Prism Youth community is an inclusive social group for youth. The group celebrates all sexual orientations, gender identities and gender expressions. Any person between 12 and 20 years old is welcome to join.

Prism Youth will facilitate a panel focusing on homelessness and the LGBT community as a way to help bring light to the issue and work as a community to help fix it. The event will be from 6:30 to 8:30 p.m. Tuesday at the Unitarian Universalist Church of Bloomington.

This event is free and open to the community and has no religious affiliation.

“Through the members’ research, we discovered that 40 percent of homeless youth identify at LGBTQ people,” said Sam Harrell, adult leader in Prism Youth.

Harrell, along with four other community members, will sit on the panel to discuss the aspects of discrimination the LGBT community faces that leads to 
homelessness.

The community heads of the event that completely designed and organized everything are youth members, Harrell said.

The event will start with a brief introduction from Prism Youth discussing their club, which will be followed by an information session headed by Evelyn Smith, prevention programs coordinator at Middle Way House. Following the session, the panel will commence.

The panel will be made up of Harrell, Smith and three people that have either experienced homeless in their past or are currently suffering from homelessness.

“We will be discussing accessibility within Bloomington for the LGBTQ community and what providers can do to help,” Harrell said. “You can have good policies, but if people aren’t feeling welcome, they will not feel comfortable going.”

The event will end with information regarding volunteering at the Interfaith Winter Shelter, a low-barrier homeless shelter in Bloomington. The first day of its seasonal opening is the day of the event.

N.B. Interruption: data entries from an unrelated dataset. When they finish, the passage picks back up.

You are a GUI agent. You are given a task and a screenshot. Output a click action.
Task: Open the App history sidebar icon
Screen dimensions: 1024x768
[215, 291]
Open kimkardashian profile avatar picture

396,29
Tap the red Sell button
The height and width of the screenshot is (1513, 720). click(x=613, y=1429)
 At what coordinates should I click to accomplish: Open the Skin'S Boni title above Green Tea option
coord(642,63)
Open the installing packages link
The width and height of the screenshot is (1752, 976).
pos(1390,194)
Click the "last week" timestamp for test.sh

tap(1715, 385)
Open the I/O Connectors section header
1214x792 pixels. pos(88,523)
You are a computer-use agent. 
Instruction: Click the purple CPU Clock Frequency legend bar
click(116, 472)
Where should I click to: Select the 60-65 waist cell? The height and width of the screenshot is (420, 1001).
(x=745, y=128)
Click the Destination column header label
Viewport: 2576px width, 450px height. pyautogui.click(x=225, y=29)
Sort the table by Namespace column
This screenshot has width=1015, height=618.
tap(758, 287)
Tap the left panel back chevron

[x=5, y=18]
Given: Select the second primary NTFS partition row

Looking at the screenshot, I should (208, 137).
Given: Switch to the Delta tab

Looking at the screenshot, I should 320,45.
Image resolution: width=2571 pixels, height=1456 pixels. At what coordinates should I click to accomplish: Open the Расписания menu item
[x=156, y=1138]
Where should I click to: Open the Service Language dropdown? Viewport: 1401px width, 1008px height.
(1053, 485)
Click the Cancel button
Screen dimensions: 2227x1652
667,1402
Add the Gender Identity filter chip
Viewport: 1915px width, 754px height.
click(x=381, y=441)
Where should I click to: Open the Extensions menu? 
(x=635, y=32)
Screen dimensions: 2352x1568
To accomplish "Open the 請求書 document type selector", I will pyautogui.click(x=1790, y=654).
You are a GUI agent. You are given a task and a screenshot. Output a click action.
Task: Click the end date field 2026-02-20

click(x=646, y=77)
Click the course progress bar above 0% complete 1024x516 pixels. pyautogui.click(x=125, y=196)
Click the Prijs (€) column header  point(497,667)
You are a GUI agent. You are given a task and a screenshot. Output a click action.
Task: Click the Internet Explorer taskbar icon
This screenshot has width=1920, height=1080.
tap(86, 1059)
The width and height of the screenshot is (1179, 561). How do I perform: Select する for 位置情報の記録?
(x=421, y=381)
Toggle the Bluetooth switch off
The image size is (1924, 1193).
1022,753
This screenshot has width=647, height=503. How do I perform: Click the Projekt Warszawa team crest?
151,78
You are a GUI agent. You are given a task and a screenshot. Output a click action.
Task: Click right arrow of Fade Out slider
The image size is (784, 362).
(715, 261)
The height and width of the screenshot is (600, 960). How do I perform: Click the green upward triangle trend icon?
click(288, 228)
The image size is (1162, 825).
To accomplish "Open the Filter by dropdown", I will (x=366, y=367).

Prism has served more than 250 youth since its inception in February 2014 through special events and weekly meetings. There are around 50 members that are currently active and come on a regular basis. There is a council of nine members that make decisions for the organization and determine the overall direction of Prism.

“We also have four leadership committees that serve different functions, so all in all, there are 15 youth on our youth leadership team,” said Laura Ingram, youth program director of Youth Prism. “One of the committees we have, our largest at 10 members, is the education and training committee. They are the ones that planned the community-wide event.”

Prism has weekly meetings and activities at the Unitarian Universalist Church of Bloomington and at Hopscotch Coffee. Additionally, the group volunteers at the Interfaith Winter shelter monthly and is very involved in giving back to the community, Harrell said.

This panel is one of the many community events the group helps facilitate each year. For every event, the group meets to discuss possible topics, solely decided by the youth members.

“The overall goal is to help make our shelter safer,” Harrell said.

Harrell originally started helping with Youth Prism as an intern as part of her social work graduate work. She said she continued at Prism after graduation to act as a resource for the youth members and to do whatever she could to support the ideas of the youth.

“We need to tell our community members what these people need to do to make them feel safe and protected,” Harrell said.

Youth Prism will be collecting both monetary and item donations which will be given to those experiencing homelessness in the 
community.

Item donations include things such as socks and travel-sized personal hygiene products.

The monetary donations will be donated to Stepping Stones, a local nonprofit transitional housing program for homeless youth and the item donations will be donated to the Interfaith Winter Shelter.

Ingram said one of the main concerns about LGBT individuals experiencing homeless is a lack of education and awareness about the issue.

“This is why our youth felt it important to hold a community wide event centered around this,” Ingram said. “They really wanted to bring awareness to this and educate our community about these concerns.”